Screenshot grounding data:
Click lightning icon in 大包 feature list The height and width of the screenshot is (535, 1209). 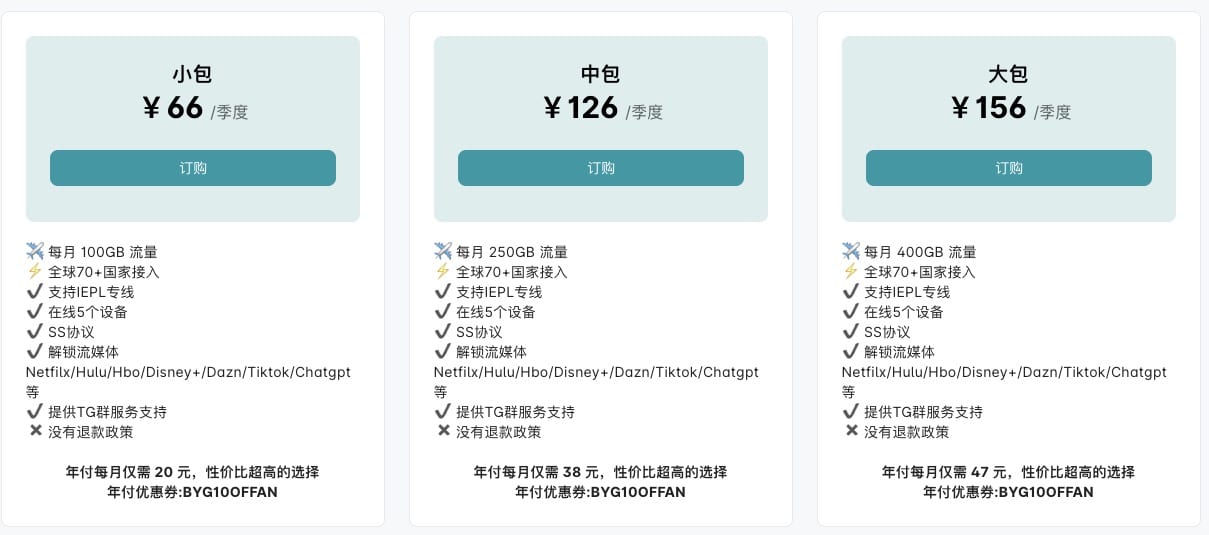(851, 271)
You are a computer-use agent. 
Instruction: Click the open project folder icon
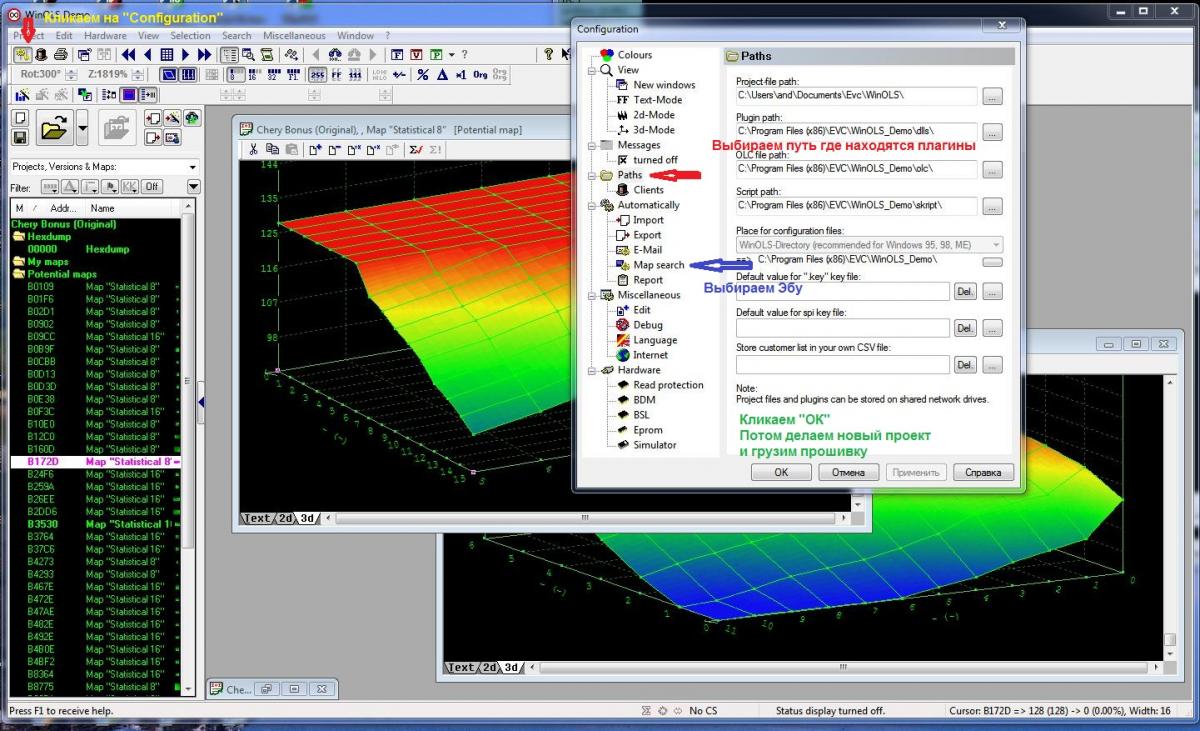pos(53,127)
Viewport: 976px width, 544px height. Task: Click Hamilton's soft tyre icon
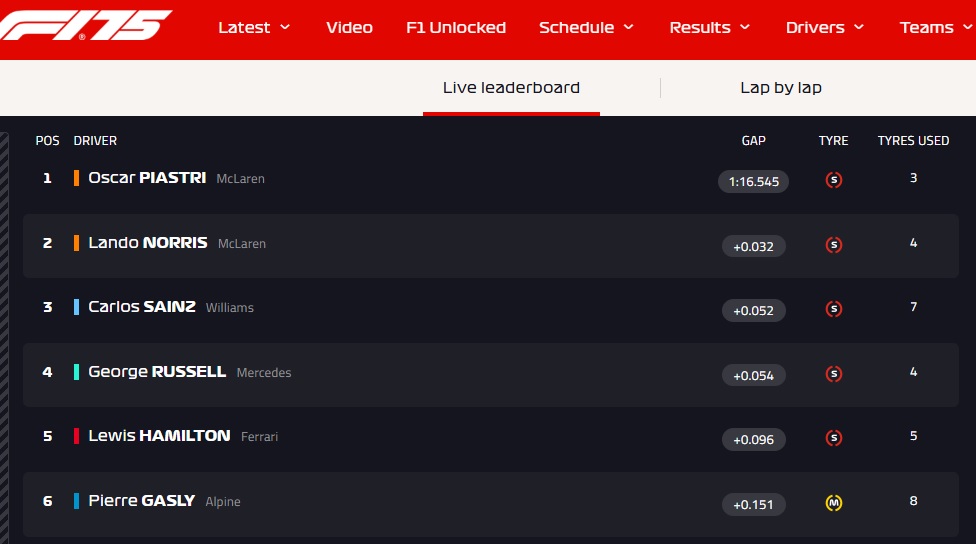click(833, 438)
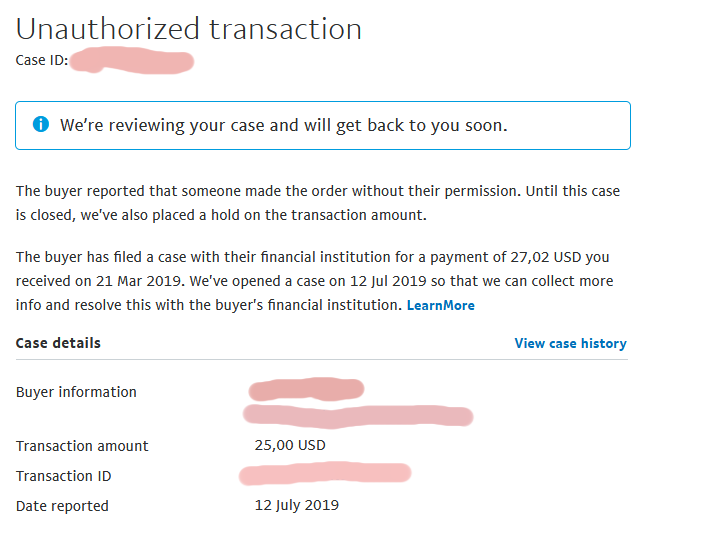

### [What the exercise asks]
Your answer must consist solely of the lines from the one containing "You are a computer-use agent." through the last line of the records above, copied exactly, with every picture left out.

### [Final answer]
You are a computer-use agent. 
Instruction: Click the open project folder icon
pos(53,127)
Viewport: 976px width, 544px height. Task: Click Hamilton's soft tyre icon
click(833, 438)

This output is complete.